问题的最佳解决方案是什么?我真的需要词法分析器吗?我的词法分析器是否正确实施? (关于如何对文本使用自定义词法分析器,我可以找到很少的示例)。我可以只对一些标记进行词法分析,而将其余的留给“父”词法分析器吗?
基于
重要的是不要使用 /.+/s
来匹配多行,因为这样解析器就没有机会匹配其他标记了。最好逐行匹配,这样解析器就有机会为每一行匹配一条新规则。我还将解析器切换为“lalr”,它不适用于标准解析器。
parser.py
from lark import Lark
def read_file(filename):
with open(filename) as f:
return f.read()
grammar = read_file('grammar.lark')
parser = Lark(grammar, start='elements', parser="lalr")

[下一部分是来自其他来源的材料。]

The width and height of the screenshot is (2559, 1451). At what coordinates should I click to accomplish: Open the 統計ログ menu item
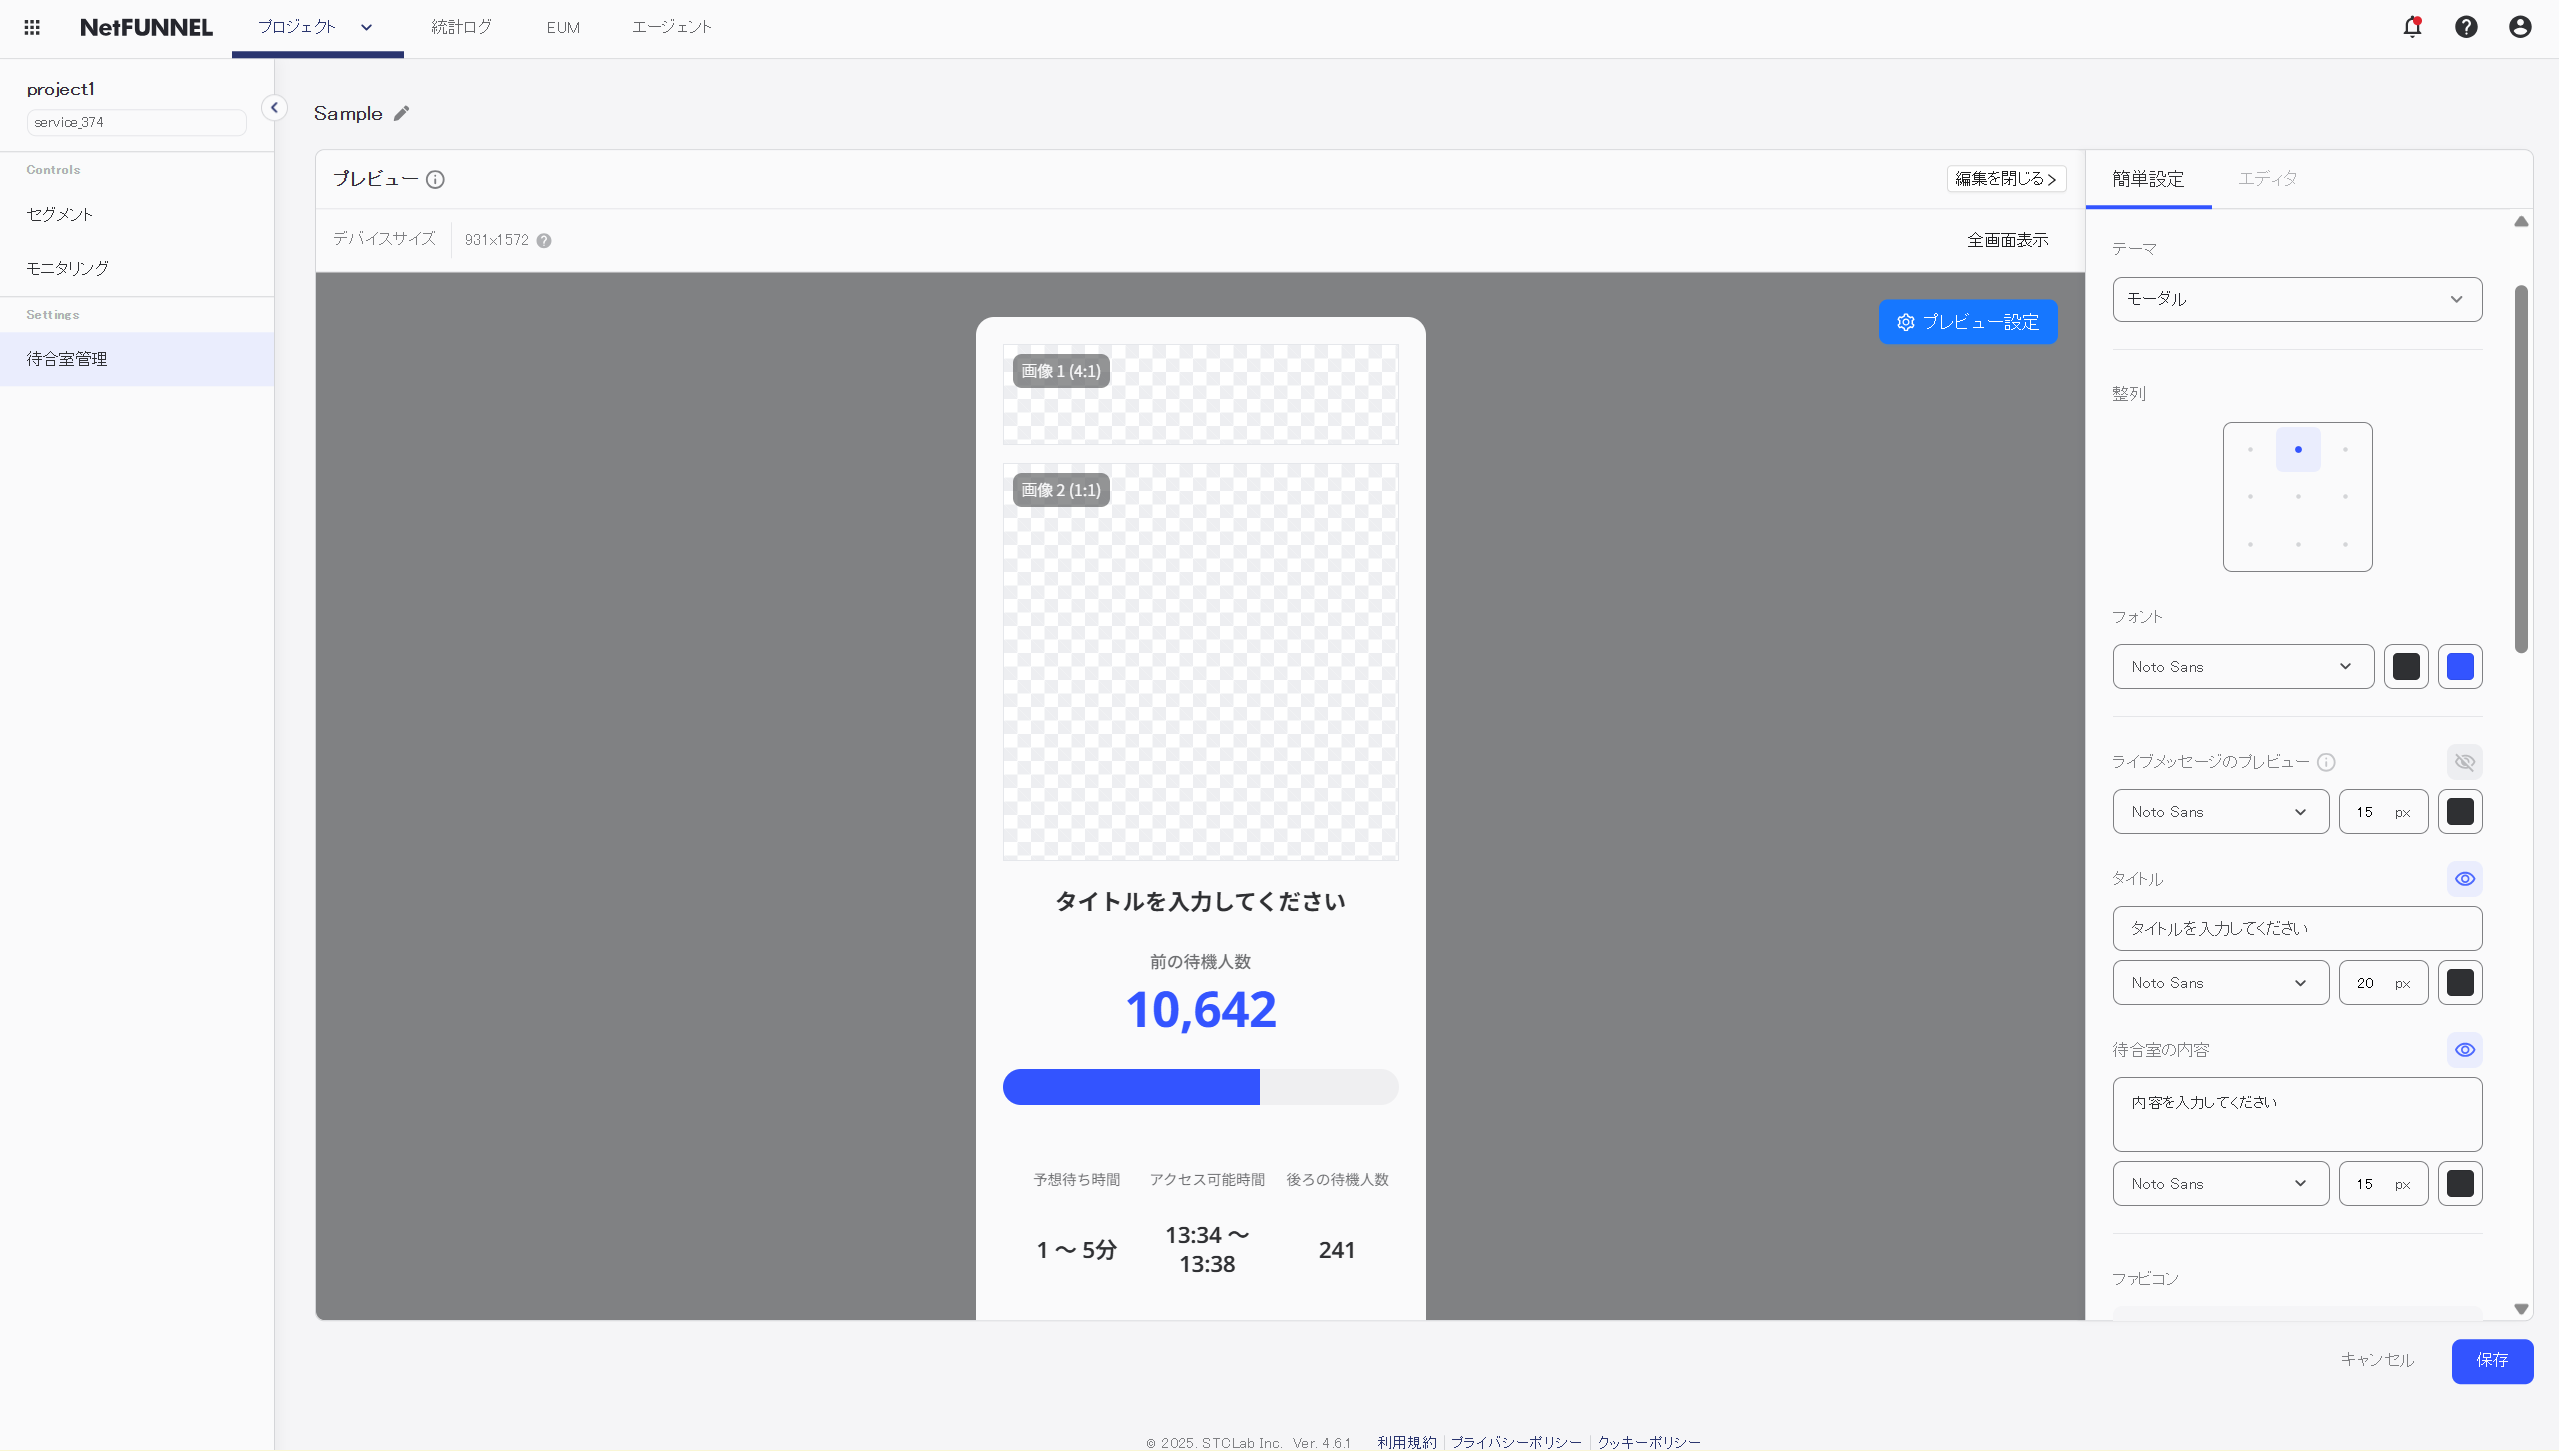coord(461,27)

textile = read_file('test.textile')
tree = parser.parse(textile)
print(tree.pretty())
grammar.lark
elements: element+
?element: field content
?field: NEWLINE* FIELD_START field_name FIELD_END NEWLINE
field_name: FIELD_NAME
content: contents*
?contents: paragraph
| code_block
code_block: CODE_BLOCK_START (LINE NEWLINE)+
paragraph: PARAGRAPH_START? (paragraph_line | bullets | footnote)+
bullets: (BULLET paragraph_line)+
footnote: FOOTNOTE_START LINE NEWLINE
paragraph_line: (PARAGRAPH_LINE | FOOTNOTE_ANCHOR)+ NEWLINE
FIELD_START: "#["
FIELD_NAME: /[^\]]+/
FIELD_END: "]#"
FOOTNOTE_ANCHOR: /<\d>/
FOOTNOTE_START: /bc\. fn\d\. /
CODE_BLOCK_START: /bc\.\.? /
PARAGRAPH_START: /p\. /
LINE.-1: /.+/
BULLET.-2: "*"
PARAGRAPH_LINE.-3: /.+?(?=(<\d>|\r|\n))/
%import common.NEWLINE
输出:
elements
element
field
#[
field_name contents
]#
content
paragraph
p.
paragraph_line
This is a paragraph.
paragraph_line
With some bullet points:
bullets
*
paragraph_line
Bullet 1
*
paragraph_line
Bullet 2
*
paragraph_line
Bullet 3
paragraph_line
And a code block:
code_block
bc..
# Program to display the Fibonacci sequence up to n-th term
"""\
* Program to display the Fibonacci sequence up to n-th term
"""
search_string = r"<5>"
nterms = int(input("How many terms? "))
# first two terms
n1, n2 = 0, 1
count = 0
paragraph
p.
paragraph_line
And after the block of code another paragraph, with a footnote
<1>
.
footnote
bc. fn1.
This is the footnote contents
paragraph
p.
paragraph_line
And here is another paragraph
element
field
#[
field_name second_field
]#
content
paragraph
paragraph_line
Some more contents
请注意,解析器还可以正确传递项目符号和脚注。为了解析一行中的脚注锚点,我做了一个特殊的 PARAGRAPH_LINE
,它在遇到的第一个脚注或行尾停止。另请注意,行优先于项目符号,因此项目符号不会在代码块中匹配(因为它会查找普通行),只会在段落中匹配。